• Directions
The answer should be an exact repeat of the stretch of material below from the line containing "Image resolution: width=552" through the line containing "The width and height of the screenshot is (955, 525).".
===== Records to process
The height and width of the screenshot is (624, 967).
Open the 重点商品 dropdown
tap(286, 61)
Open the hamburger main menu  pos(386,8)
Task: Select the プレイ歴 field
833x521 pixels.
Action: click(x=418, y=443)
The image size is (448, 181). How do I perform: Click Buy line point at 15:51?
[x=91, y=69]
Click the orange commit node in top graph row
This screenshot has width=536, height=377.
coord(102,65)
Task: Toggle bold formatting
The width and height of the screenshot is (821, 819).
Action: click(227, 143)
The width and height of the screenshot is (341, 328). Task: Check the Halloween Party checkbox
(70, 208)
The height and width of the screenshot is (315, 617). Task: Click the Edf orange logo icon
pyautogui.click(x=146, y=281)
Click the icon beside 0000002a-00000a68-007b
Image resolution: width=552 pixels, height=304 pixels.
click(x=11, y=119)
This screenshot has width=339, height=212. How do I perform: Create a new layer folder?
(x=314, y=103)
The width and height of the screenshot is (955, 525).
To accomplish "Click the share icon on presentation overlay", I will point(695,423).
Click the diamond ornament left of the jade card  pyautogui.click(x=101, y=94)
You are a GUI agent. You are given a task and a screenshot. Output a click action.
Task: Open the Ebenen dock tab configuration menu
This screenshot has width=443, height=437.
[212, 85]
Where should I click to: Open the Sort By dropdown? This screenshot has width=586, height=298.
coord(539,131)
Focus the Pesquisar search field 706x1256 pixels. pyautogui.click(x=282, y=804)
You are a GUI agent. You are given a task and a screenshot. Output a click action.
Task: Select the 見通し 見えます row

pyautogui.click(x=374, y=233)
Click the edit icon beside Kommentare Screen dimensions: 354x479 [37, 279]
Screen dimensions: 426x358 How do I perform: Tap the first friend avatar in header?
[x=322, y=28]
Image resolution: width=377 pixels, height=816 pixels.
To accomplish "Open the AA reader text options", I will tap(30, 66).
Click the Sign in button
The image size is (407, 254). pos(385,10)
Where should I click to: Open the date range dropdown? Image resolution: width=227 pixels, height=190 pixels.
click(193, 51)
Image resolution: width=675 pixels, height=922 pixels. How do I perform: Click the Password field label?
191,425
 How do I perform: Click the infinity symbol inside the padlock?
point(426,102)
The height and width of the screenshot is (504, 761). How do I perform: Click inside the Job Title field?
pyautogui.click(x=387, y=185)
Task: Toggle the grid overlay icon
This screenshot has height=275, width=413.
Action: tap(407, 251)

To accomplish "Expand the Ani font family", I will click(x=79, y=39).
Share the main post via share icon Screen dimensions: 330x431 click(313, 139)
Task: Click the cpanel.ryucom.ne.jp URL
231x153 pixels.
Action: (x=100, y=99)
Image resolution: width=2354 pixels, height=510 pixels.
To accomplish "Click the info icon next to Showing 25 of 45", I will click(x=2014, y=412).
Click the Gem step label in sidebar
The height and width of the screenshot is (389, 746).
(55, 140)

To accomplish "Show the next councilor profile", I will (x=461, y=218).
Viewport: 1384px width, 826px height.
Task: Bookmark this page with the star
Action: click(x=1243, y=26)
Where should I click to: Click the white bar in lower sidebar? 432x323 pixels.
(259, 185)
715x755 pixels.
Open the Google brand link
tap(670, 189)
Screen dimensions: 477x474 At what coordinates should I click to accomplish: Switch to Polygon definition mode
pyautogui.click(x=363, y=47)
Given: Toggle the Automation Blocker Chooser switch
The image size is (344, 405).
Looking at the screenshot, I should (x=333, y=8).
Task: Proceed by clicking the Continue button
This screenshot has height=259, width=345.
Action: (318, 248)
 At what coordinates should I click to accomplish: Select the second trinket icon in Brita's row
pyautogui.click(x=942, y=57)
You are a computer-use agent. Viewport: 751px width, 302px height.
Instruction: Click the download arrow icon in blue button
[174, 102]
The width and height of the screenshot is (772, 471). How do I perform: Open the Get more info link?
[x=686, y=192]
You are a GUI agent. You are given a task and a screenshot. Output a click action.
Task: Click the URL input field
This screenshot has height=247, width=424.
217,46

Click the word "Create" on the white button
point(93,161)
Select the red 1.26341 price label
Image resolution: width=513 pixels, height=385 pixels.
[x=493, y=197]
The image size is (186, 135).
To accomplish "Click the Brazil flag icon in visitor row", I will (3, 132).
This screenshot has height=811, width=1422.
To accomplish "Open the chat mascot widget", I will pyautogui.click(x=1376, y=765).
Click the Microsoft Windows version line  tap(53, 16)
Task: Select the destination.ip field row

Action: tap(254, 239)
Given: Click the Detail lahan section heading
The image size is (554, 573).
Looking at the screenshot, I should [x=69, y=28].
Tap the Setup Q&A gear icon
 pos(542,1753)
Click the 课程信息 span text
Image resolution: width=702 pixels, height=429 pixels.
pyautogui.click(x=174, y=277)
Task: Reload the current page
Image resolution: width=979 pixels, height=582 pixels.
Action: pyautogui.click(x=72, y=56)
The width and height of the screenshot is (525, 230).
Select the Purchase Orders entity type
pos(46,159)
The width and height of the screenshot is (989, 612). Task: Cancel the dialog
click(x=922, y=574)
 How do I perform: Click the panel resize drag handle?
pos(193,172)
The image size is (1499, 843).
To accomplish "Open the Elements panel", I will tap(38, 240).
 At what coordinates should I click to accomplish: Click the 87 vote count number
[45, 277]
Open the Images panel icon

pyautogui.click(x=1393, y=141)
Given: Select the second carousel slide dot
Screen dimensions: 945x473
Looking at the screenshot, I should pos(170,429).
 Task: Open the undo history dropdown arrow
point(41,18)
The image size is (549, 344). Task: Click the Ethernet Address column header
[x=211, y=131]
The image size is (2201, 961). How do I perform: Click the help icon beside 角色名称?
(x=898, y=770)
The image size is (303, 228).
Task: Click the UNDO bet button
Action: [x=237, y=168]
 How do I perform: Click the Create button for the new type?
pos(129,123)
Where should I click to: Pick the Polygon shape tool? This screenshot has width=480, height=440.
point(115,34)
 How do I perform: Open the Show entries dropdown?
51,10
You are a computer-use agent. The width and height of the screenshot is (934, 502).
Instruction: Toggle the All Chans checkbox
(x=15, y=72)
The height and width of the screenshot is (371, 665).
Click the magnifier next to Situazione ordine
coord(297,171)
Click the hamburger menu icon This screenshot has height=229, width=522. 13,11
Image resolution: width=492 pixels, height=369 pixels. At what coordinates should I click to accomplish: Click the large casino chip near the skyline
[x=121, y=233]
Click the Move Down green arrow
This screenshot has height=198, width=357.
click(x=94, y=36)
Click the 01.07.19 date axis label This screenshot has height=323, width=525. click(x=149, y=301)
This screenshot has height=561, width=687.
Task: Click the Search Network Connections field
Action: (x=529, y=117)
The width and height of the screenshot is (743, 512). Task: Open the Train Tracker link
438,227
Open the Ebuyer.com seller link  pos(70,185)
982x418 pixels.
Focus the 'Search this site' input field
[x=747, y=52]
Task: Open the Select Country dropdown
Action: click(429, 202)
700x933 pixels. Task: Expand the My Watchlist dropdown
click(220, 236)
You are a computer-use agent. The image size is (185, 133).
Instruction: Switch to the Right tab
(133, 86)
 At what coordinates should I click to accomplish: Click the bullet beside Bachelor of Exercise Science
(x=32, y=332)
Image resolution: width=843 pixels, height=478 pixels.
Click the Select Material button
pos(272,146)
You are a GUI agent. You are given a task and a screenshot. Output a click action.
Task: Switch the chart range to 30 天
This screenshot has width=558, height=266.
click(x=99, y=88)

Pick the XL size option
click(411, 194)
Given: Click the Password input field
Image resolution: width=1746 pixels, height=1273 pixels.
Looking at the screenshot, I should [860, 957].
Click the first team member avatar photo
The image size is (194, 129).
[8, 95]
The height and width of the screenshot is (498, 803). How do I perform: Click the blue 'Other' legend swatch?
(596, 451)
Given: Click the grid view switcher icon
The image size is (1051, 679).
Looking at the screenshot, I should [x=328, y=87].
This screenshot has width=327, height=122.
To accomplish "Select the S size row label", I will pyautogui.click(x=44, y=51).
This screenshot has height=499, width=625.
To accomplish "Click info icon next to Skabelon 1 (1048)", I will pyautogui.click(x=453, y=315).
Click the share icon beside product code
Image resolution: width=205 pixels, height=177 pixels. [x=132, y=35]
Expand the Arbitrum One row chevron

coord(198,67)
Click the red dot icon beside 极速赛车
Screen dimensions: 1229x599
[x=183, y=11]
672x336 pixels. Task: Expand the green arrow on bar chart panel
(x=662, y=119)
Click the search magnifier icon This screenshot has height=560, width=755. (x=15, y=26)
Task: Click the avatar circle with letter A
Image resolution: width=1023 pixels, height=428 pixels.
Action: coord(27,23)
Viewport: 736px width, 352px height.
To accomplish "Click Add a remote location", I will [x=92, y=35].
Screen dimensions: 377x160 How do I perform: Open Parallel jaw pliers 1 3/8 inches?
==========
• Solved problem
Image resolution: width=552 pixels, height=304 pixels.
click(x=11, y=119)
This screenshot has width=339, height=212. How do I perform: Create a new layer folder?
(x=314, y=103)
The width and height of the screenshot is (955, 525).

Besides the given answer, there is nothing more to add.